# Terminating SCSI bus tape and Zip drive

## VinzC

Hi.

There is a question I have never been able to answer about SCSI termination. I have an Adaptec 2904 SCSI adapter with an internal cable connector and an external connector at the back, an external SCSI zip drive and an internal SCSI tape drive (Archive Python Python 00095-001). The Zip drive has a switch to enable SCSI termination, I think it's active. It is currently enabled. The internal SCSI tape drive has no terminator, I think.

I have plugged the passive terminator (sort of a small, black stub) at the end of the internal cable, while the internal SCSI tape drive is connected to the second connector on the cable. I have also plugged my external SCSI Zip 100 drive (IoMega) with a cable to the connector at the back of the SCSI card.

I've always had troubles with both devices. Meanwhile I've always wondered where I should terminate the SCSI bus:

- Should I plug the internal terminator? and where?

- Should I place the SCSI tape drive at the and of the internal cable instead?

- Should I enable the terminator on the external Zip drive?

- What about terminating when the external Zip drive is powered off?

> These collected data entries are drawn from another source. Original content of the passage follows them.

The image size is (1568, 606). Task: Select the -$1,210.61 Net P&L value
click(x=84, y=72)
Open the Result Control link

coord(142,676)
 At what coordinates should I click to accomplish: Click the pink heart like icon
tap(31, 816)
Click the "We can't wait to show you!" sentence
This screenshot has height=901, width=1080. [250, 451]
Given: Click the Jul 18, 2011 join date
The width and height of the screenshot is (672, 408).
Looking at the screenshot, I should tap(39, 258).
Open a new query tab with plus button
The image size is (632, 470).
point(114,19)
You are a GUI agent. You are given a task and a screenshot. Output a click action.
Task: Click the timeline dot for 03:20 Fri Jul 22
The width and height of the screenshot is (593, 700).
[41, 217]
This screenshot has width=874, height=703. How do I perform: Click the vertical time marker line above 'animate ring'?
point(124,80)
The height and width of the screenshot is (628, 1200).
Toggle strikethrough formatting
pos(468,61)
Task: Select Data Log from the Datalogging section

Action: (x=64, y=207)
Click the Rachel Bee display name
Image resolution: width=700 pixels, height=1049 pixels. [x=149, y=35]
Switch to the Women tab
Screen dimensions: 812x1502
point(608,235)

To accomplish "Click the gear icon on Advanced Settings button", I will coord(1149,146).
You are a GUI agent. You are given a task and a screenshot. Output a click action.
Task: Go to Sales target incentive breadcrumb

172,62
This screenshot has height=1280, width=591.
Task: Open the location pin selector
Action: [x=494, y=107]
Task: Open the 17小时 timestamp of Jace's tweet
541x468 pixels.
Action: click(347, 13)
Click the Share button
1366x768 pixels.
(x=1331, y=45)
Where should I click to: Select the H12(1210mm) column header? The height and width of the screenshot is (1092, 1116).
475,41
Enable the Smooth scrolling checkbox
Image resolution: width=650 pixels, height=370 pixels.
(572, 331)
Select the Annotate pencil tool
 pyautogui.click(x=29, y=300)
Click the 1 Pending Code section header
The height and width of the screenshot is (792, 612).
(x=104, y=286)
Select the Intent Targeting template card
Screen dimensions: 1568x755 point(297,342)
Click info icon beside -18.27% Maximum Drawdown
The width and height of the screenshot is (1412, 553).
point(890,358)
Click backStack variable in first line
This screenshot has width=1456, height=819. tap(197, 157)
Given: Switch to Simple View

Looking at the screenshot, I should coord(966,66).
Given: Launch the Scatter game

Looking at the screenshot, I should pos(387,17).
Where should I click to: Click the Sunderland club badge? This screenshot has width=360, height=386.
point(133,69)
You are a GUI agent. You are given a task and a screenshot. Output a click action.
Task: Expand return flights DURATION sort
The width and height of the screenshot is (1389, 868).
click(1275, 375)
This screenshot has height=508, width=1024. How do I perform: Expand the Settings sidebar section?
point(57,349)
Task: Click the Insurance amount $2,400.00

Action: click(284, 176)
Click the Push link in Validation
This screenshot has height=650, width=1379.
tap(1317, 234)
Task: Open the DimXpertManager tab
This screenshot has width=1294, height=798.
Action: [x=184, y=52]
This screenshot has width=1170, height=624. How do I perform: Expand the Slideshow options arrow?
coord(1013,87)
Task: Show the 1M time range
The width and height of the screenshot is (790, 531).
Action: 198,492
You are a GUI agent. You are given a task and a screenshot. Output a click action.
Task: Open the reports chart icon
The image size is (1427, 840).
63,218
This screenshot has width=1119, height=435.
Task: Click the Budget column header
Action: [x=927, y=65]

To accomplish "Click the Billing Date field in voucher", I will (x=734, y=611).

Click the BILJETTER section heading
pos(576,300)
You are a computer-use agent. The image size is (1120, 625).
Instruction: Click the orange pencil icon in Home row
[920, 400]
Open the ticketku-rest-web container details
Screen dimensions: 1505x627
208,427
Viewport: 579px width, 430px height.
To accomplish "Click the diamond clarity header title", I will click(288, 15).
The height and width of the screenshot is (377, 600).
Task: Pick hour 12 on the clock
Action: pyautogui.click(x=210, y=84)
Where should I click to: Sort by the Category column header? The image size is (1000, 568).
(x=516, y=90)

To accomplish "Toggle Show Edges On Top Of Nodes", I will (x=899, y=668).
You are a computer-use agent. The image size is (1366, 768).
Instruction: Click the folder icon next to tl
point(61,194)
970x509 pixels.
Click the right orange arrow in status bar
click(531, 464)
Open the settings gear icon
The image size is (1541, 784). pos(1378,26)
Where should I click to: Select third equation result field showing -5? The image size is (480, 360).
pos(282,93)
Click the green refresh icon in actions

- Should it be always on? Should I enable only one termination at a time?

Basically: when and where should I terminate a SCSI bus?

EDIT: I don't stop having I/O errors on the tape drive with "mtx" and the orange led always blinks whenever I put a cassette in the drive. In 2 years I have never been able to use that thing  :Sad:  .

Thanks in advance.

----------

## NeddySeagoon

VinzC,

The SCSI bus must be terminated at both ends of the bus - the physical wire only.

Many devices include terminators, some have a jumper to turn termination on and off. Others require external terminators. Some have terminators and no controls, they must be placed at the ends of the bus. If you have three of those, you have a problem.

A SCSI controller looking after internel and external devices gets a little complicated.

First, are the internel and external devices on the same SCSI bus?

If not, its two SCSI buses and they are treated seperately.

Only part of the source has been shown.